EXTRACTED TEXT:
+===+

Wednesday, December 29, 2010
Key Lime Bars
I've been craving lime for the past little while. At Metrotown, I recently had a Key Lime Pie flavored Yogen-Fruz: natural lime flavored extract and graham cracker crumbs.It reminded me of the time in California where Rebecca, her mom, and I had Key Lime Pies (twice.. maybe three times) for dessert in the course of a week. Haha.
And when Daddy was scheduled for a visit, it seemed the perfect thing to make.
He apparently likes tart things.
The bars turned out wonderful - thanks to the fresh lime juice and zest, I think.
But it was too sweet for Daddy :(
Key Lime Bars
from The America's Test Kitchen Family Baking Book
Crust
5 oz (2 1/2 cups) graham crackers
3 tbsp light brown sugar
pinch of salt
4 tbsp (1/2 stick) unsalted butter, melted and cooled
Filling
2 oz cream cheese, softened
1 tbsp grated fresh lime zest
pinch of salt
1 (14 oz) can sweetened condensed milk
1 large egg yolk
1/2 cup fresh lime juice (from 3 limes)
Preheat the oven to 325 F. Line an 8-inch square baking pan with a foil sling and grease the foil.

+===+

Raw records:

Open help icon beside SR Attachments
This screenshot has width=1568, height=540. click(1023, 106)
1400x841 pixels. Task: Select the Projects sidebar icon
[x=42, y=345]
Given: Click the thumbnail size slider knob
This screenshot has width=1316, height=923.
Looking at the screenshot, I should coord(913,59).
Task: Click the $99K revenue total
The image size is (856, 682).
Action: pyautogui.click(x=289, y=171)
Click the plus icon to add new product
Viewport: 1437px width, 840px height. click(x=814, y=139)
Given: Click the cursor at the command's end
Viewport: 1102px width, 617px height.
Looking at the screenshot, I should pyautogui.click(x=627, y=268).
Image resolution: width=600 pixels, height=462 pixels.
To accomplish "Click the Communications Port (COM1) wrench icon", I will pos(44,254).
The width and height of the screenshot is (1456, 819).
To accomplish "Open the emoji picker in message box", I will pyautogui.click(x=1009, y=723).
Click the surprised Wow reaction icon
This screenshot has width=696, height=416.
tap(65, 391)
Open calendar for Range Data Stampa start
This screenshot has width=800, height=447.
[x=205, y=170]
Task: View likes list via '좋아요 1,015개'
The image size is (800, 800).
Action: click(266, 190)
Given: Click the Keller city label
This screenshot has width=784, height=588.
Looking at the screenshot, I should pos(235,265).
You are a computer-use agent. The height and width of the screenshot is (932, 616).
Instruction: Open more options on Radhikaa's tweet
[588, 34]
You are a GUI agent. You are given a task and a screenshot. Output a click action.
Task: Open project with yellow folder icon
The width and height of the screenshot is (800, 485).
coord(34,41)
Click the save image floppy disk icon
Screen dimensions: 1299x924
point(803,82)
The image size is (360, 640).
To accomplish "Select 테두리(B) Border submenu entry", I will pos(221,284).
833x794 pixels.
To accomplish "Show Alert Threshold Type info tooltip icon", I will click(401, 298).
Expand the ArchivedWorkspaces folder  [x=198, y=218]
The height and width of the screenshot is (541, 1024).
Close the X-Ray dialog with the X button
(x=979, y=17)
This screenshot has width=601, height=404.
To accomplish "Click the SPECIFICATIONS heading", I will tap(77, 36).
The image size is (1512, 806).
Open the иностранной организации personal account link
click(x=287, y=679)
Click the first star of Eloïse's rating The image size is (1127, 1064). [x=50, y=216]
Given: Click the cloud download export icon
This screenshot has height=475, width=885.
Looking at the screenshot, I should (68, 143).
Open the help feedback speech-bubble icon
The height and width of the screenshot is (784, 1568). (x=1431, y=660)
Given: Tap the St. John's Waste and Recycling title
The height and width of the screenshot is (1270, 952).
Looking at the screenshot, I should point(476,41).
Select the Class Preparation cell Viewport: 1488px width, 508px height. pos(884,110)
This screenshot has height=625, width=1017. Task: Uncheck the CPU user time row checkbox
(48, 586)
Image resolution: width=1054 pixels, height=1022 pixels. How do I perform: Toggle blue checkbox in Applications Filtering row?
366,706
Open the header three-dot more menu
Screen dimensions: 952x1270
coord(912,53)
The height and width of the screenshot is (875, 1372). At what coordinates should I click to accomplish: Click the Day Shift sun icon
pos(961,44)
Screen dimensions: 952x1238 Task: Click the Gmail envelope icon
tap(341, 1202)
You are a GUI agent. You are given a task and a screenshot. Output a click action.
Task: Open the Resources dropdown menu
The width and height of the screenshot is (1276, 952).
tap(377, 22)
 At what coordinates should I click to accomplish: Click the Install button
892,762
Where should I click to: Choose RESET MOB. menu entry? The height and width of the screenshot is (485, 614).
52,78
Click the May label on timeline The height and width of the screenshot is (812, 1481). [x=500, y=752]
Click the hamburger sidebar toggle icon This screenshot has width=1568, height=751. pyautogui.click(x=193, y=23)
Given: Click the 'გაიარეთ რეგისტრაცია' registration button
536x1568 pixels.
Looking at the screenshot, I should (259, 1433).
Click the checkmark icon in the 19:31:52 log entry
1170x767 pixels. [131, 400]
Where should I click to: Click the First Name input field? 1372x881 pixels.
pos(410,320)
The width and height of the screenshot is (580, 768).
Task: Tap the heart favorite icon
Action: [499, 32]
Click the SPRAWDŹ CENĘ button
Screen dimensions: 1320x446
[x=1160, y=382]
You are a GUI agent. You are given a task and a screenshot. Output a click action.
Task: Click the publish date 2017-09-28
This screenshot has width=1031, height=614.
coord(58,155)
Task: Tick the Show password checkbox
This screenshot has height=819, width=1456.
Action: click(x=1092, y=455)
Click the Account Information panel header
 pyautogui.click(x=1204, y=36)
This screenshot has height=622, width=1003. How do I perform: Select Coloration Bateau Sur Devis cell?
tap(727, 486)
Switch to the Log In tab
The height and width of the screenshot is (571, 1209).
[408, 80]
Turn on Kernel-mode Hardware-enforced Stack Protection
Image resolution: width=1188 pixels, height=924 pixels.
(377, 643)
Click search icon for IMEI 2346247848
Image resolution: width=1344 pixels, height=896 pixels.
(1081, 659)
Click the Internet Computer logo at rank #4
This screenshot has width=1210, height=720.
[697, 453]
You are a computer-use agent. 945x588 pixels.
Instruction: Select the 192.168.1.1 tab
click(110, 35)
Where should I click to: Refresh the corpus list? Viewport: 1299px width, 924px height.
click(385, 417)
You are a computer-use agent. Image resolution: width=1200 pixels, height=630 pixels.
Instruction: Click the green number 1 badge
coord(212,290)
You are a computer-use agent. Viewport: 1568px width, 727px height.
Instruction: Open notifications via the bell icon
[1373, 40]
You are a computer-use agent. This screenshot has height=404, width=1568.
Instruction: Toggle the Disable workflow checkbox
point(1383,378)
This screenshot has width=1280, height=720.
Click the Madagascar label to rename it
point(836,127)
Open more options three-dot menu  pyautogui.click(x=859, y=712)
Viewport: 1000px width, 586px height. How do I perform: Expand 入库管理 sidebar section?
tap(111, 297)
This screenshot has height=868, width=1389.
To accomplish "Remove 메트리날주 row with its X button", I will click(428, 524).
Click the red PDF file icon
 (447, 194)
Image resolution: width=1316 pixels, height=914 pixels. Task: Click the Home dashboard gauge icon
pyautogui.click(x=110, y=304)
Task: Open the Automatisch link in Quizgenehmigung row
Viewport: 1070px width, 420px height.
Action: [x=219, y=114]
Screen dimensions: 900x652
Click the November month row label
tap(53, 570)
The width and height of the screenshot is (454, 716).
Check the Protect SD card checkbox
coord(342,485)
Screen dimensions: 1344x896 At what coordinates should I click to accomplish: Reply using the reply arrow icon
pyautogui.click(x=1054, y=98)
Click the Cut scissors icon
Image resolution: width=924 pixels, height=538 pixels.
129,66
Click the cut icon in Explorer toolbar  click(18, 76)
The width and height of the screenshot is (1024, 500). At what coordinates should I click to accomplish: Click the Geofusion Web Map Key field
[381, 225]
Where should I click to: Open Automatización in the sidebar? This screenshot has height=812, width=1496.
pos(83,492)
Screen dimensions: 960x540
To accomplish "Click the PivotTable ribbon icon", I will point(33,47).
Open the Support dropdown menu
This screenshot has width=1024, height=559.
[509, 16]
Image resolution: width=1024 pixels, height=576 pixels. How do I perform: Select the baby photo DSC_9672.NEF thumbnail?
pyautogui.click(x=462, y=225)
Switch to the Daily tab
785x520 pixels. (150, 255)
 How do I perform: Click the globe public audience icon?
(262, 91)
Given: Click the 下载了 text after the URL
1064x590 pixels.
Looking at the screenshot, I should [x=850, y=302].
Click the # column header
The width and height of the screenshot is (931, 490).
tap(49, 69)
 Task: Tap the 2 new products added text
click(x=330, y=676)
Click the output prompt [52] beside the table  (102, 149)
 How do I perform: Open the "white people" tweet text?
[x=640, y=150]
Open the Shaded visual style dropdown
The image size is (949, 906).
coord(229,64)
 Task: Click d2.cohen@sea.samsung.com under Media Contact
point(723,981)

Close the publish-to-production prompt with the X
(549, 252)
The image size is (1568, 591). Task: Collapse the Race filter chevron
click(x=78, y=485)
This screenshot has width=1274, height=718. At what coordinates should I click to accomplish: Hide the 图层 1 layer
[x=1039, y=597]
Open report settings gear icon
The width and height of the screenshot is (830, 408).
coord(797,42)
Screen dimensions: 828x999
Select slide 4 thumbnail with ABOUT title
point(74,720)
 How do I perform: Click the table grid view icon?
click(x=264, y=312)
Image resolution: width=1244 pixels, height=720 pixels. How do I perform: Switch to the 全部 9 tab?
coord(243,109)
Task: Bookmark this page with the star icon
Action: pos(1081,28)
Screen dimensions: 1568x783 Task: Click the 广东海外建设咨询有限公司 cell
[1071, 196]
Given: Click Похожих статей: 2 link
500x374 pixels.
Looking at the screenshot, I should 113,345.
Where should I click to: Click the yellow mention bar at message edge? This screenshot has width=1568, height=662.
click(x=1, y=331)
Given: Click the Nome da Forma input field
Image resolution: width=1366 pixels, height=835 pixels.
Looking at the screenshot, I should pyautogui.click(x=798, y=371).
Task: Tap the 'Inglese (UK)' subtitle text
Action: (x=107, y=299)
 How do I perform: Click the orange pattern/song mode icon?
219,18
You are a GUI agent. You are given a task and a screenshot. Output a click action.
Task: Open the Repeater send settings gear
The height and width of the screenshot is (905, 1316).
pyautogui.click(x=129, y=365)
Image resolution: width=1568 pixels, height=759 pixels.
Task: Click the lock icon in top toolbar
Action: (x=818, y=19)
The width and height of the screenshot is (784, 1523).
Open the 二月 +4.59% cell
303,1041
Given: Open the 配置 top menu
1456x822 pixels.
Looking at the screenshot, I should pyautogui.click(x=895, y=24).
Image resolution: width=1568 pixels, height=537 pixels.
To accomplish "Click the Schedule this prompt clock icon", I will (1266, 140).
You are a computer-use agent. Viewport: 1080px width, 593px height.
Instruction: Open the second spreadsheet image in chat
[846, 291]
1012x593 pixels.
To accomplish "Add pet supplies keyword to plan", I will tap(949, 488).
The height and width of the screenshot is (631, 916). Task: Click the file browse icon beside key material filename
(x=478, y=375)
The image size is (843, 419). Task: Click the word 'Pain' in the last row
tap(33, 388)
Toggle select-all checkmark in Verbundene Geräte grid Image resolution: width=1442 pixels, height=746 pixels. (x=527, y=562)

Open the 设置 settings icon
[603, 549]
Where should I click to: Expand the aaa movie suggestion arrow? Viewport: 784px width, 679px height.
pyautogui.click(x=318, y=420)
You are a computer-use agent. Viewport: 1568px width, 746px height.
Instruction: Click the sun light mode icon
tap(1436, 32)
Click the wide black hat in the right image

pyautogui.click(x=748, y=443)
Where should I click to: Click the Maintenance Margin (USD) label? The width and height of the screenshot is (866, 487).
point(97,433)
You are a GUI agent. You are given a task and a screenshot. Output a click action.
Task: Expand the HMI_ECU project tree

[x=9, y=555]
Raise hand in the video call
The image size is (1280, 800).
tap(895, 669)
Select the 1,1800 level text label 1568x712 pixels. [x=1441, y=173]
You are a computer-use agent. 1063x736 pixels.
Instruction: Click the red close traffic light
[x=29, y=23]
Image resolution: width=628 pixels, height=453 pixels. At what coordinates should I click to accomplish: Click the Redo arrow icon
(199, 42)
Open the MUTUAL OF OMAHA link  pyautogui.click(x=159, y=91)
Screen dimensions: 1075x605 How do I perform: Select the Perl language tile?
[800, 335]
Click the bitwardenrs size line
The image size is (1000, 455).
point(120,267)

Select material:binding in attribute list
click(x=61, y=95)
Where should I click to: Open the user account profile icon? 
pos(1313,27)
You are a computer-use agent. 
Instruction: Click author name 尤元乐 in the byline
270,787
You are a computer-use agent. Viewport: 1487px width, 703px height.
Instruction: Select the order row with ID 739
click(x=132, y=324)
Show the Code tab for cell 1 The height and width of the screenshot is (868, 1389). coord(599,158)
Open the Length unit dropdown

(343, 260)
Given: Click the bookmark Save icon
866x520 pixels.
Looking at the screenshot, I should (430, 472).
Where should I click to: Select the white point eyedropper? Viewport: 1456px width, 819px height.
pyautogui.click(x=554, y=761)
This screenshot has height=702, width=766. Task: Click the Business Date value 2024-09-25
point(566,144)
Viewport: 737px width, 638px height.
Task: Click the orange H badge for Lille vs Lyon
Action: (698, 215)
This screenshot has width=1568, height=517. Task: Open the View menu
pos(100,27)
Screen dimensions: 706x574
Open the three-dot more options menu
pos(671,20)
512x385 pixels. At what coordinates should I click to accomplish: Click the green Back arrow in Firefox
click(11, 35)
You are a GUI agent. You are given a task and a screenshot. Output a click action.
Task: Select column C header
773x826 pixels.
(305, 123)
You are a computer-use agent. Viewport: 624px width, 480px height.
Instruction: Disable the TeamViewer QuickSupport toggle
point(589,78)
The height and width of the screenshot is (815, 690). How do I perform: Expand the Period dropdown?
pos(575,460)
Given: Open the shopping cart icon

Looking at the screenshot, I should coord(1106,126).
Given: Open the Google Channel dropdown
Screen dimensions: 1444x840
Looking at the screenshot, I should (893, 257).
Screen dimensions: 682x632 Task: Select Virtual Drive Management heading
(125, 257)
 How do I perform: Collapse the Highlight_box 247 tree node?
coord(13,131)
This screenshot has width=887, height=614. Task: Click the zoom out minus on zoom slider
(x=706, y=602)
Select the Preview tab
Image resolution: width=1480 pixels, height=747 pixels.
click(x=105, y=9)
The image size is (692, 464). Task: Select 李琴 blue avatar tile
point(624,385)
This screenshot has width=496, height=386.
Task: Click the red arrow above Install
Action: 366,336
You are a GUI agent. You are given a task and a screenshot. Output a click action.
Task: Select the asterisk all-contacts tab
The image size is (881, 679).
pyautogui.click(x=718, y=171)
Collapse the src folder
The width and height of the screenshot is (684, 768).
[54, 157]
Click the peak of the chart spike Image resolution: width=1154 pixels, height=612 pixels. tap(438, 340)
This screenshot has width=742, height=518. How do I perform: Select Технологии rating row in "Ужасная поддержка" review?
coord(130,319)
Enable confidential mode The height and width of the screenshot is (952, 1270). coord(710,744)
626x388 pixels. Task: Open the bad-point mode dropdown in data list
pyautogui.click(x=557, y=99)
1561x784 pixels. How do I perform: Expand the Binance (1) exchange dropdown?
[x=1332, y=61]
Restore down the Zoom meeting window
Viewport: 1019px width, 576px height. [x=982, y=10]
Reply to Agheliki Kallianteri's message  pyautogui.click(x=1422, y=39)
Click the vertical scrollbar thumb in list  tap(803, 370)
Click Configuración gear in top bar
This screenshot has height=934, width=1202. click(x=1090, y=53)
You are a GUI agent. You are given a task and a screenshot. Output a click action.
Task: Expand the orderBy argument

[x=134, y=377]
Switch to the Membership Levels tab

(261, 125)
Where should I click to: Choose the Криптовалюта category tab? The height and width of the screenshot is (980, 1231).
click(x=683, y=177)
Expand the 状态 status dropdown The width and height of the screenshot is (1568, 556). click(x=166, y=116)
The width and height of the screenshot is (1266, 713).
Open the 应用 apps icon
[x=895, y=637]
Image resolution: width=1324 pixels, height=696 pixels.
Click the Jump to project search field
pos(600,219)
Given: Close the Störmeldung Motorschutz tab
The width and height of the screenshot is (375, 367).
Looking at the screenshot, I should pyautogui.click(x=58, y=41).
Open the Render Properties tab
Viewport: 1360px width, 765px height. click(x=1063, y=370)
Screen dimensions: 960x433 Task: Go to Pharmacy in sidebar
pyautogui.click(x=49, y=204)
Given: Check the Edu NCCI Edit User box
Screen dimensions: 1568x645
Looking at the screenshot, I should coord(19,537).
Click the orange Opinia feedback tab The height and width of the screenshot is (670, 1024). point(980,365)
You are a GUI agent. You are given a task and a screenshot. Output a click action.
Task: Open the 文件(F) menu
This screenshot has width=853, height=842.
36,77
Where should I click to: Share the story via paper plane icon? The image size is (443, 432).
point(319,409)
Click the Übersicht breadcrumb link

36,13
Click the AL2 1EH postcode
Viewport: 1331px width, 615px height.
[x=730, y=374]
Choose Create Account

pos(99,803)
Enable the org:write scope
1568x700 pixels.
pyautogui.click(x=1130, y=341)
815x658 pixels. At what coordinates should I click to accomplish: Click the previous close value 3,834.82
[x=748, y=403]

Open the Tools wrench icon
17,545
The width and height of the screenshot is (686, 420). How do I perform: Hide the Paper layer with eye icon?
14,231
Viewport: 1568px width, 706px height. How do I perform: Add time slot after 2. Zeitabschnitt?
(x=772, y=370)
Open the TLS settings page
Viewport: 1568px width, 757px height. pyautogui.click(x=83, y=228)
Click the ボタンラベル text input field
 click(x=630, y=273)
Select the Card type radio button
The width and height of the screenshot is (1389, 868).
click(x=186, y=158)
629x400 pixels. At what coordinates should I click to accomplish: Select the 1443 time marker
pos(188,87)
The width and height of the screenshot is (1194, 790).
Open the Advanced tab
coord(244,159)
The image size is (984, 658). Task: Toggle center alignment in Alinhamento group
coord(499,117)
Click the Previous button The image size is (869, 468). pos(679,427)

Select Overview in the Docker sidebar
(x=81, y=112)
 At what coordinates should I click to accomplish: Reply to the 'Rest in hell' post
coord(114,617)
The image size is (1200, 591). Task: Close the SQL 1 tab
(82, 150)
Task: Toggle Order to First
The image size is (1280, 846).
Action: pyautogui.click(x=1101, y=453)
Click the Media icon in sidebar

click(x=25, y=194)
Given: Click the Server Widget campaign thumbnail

+===+

YOUR TASK: Write out the portion of the Key Lime Bars post that starts with the words "And when Daddy" and finishes with "zest, I think.". The entries stand apart from the Key Lime Bars post as separate material.

RESPONSE FOR THIS EXERCISE:
And when Daddy was scheduled for a visit, it seemed the perfect thing to make.
He apparently likes tart things.
The bars turned out wonderful - thanks to the fresh lime juice and zest, I think.